A bas les rasoirs !

  • La barbe est une chose vénérée dans la Sainte-Écriture : il y a mille textes dans la Bible à  ce sujet.
  • Les moeurs orientales qui n'ont jamais varié sur ce point, reposent sur la dignité de la barbe comme principe fondamental.
  • La barbe est un ornement sacré qui distingue l'homme de la femme.
  • Pour Moïse, Elie, Abraham et les prophètes, la barbe est une propriété intouchable.
  • "Vous ne raserez pas votre barbe", lit on dans le Lévitique. Les clercs orientaux observent consciencieusement cette ordonnance.
  • Diogène disait: "Il est aussi honteux à  un homme de n'avoir pas de barbe qu'à un lion de manquer de crinière".
  • Artémidore mesurait la gloire transmise par les ancêtres à la longueur de la barbe dont les fils étaient pourvus.
  • Lycurgue soutient que la barbe n'enlaidit personne, mais ajoute de la beauté à  celui qui est beau, puis donne la virilité à celui qui est laid.
  • Moïse, le législateur du peuple hébreux, portait une barbe modifiée, caractéristique du type nazaréen.
  • Les apôtres, les évêques et le clergé des premiers âges la portèrent aussi.
  • Nous ignorons le nom du premier homme qui a sacrilègement fait usage du rasoir pour enlever ce noble signe de virilité.
  • Les premiers Pères de l'Église ont pratiquement tous blâmé la mesure attentatoire à  l'oeuvre de Dieu.

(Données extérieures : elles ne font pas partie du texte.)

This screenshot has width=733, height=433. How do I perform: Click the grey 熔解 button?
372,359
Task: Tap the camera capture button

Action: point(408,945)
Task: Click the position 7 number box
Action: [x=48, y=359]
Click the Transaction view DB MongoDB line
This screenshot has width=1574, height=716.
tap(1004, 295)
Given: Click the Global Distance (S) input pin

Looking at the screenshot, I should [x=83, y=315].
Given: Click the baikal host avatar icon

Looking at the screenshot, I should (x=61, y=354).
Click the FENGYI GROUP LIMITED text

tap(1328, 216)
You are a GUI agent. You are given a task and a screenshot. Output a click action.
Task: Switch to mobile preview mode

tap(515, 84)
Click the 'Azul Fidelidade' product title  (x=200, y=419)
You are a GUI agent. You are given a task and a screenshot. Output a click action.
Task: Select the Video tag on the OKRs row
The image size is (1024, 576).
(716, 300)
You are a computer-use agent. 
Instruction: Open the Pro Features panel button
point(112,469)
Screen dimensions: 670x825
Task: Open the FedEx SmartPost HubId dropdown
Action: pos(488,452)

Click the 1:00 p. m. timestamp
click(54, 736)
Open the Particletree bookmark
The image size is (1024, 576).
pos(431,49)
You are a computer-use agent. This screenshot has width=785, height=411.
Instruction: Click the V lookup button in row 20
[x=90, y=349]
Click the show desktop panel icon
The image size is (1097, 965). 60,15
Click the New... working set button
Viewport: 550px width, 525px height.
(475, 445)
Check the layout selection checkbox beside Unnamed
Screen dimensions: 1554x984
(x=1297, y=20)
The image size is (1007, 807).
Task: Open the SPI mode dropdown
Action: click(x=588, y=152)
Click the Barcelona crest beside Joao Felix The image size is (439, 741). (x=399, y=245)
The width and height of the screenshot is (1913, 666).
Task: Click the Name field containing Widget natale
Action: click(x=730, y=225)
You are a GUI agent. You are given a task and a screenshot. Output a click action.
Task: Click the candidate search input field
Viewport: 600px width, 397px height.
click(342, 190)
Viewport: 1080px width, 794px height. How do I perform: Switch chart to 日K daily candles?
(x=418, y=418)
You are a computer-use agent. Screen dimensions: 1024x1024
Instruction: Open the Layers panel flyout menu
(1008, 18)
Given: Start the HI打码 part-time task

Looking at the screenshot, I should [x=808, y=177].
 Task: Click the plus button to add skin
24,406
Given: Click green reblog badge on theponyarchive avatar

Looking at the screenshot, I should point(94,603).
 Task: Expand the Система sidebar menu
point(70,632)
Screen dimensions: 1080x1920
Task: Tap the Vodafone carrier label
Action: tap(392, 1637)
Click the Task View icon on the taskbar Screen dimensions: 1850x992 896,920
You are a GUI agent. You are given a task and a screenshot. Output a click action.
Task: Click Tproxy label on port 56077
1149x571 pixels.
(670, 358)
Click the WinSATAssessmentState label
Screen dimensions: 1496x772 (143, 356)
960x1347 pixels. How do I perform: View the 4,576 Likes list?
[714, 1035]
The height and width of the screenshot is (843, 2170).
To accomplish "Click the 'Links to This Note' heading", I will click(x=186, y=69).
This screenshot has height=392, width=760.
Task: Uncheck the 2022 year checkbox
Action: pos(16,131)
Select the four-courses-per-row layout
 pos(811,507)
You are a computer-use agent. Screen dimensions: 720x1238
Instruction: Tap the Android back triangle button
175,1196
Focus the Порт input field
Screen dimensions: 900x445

  • Saint Clément s'écriait: "Celui qui vous a créés à son image accablera de sa haine ceux qui se rasent le menton".
  • Clément d'Alexandrie comparait la barbe de l'homme aux cheveux de la femme: "Ce qui est beauté dans l'un est dignité dans l'autre".
  • Le concile de Carthage, plus explicite, a défendu aux clercs de se raser.